- [Task directions] List each distinct username that appears as a heading in the forum thread on low ball drive, giving each name only once.

# Low ball drive



## vol38501 (May 5, 2011)

My new 5 month old GSD, Bella, has zero ball drive. She will on occasion go smell what i threw and maybe mouth it a little but nothing else. I know i may be expecting too much too soon, since i have only had her 3 days. She wants to please me and has learned sit and we are working on down. She follows me where ever i go and wants my attention. She is very calm and relaxed maybe too calm and relaxed. She also has no desire to play with any toys just the occasional chew and that's it. Should i let her get more adjusted to her new surrounding?? Any suggestions would be wonderful!


----------



## Blazings (Jan 24, 2011)

Well.. it could be just the dog. I used to have a dog who liked to play, but didn't give anything about toys or anything like that


----------



## jprice103 (Feb 16, 2011)

Do you know the environment that she came from? I got my puppy from a non-reputable breeder (didn't know any better at the time...thought I was doing good not going through a pet store or puppy mill) who had the litter of puppies in a stall in a cow barn. When we went to get her, there were NO toys at all in with the puppies. When we brought her home and bought her tons of toys...she had no clue what to do with them. It took her a good week to figure out they were something to play with and fun! I'd say just keep showing her how to play and eventually she will get the hang of it!


----------



## MrsWoodcock (Oct 21, 2010)

jprice103 said:


> Do you know the environment that she came from? I got my puppy from a non-reputable breeder (didn't know any better at the time...thought I was doing good not going through a pet store or puppy mill) who had the litter of puppies in a stall in a cow barn. When we went to get her, there were NO toys at all in with the puppies. When we brought her home and bought her tons of toys...she had no clue what to do with them. It took her a good week to figure out they were something to play with and fun! I'd say just keep showing her how to play and eventually she will get the hang of it!


AGREED!! My husbands dutchie/mal loves balls, but as far as a tug, or a flirt pole doesnt get it.... he is Starting too.. id say keep working with her :]


----------



## Castlemaid (Jun 29, 2006)

I'd give her more time to adjust since you just got her. Might take a month or more for her drives to come out. Also, what lines is she? With some lines, the drives will kick in later.


----------



## vol38501 (May 5, 2011)

Castlemaid said:


> I'd give her more time to adjust since you just got her. Might take a month or more for her drives to come out. Also, what lines is she? With some lines, the drives will kick in later.


 I don't know right off the top of my head what her lines are. I was told what they were but do not recall but i do know her father's name and akc number. Charlie von Bishop # dn16513501. I wrote that down before i sent in her papers.


----------



## doggiedad (Dec 2, 2007)

you have to teach her how to retrieve. then you can teach
her "find it". you hide something and have her find it. a trainer
will be very helpfull. train and socialize.


----------



## Ace952 (Aug 5, 2010)

Sometimes it can take awhile. Use a flirt pole in the meantime.


----------



## Cassidy's Mom (Mar 30, 2003)

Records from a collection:
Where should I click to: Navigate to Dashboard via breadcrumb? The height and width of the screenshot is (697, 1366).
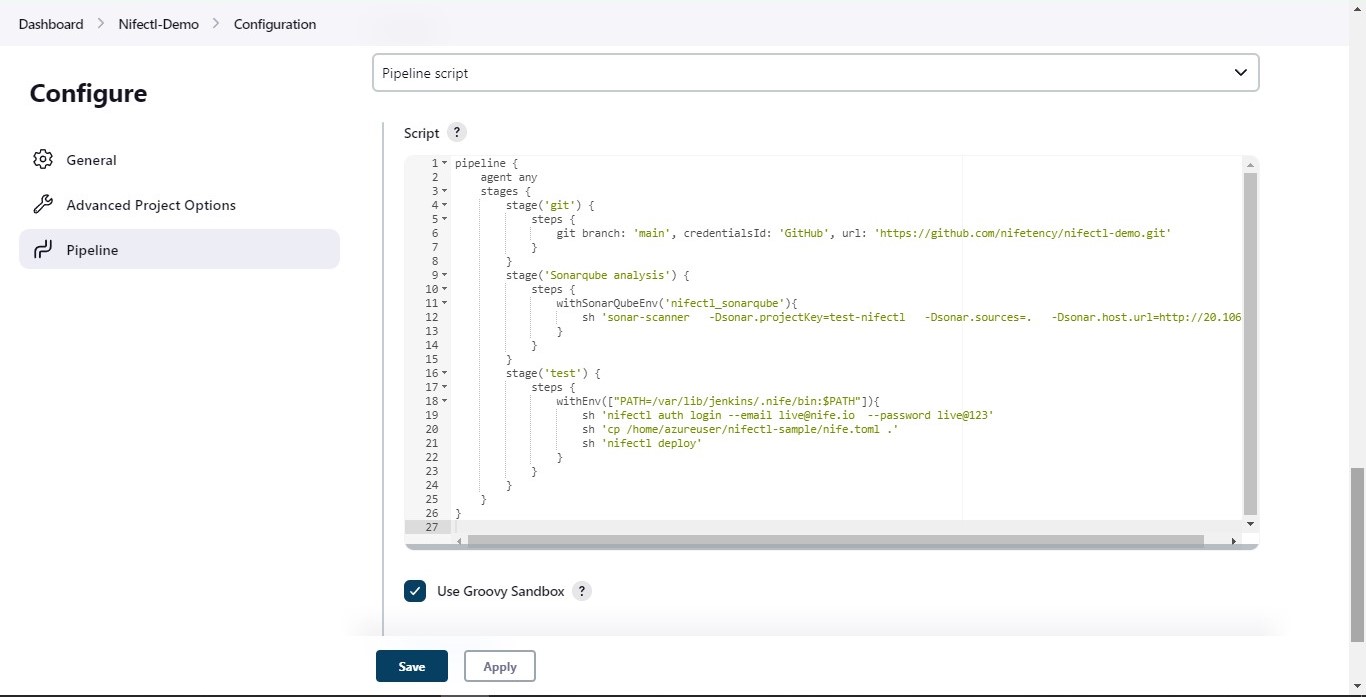[50, 24]
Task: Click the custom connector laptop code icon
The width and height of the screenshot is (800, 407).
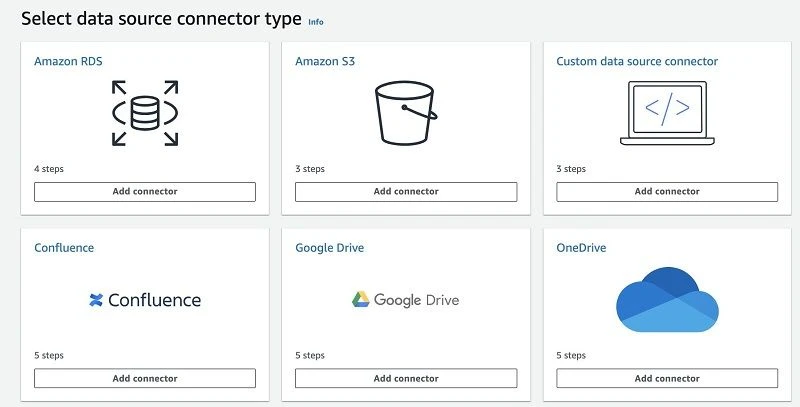Action: [x=667, y=113]
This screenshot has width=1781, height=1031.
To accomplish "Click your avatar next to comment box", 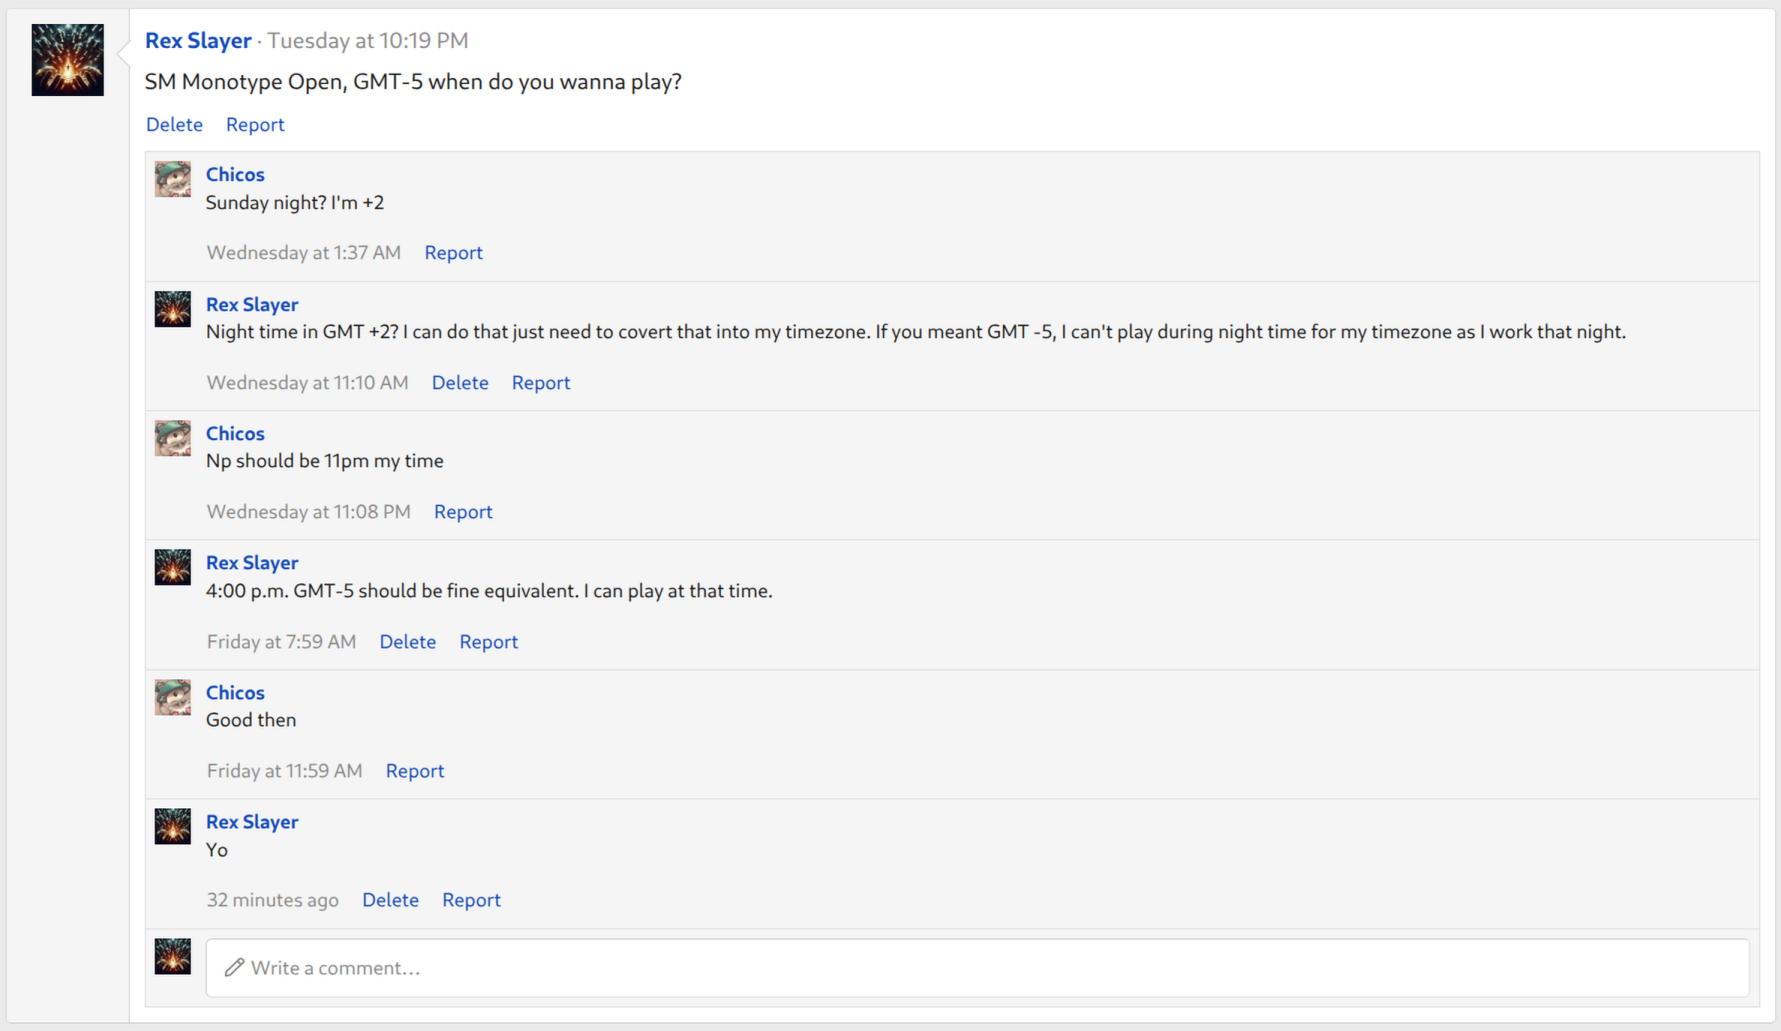I will 173,956.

- [Answer for this exercise]
vol38501
Blazings
jprice103
MrsWoodcock
Castlemaid
doggiedad
Ace952
Cassidy's Mom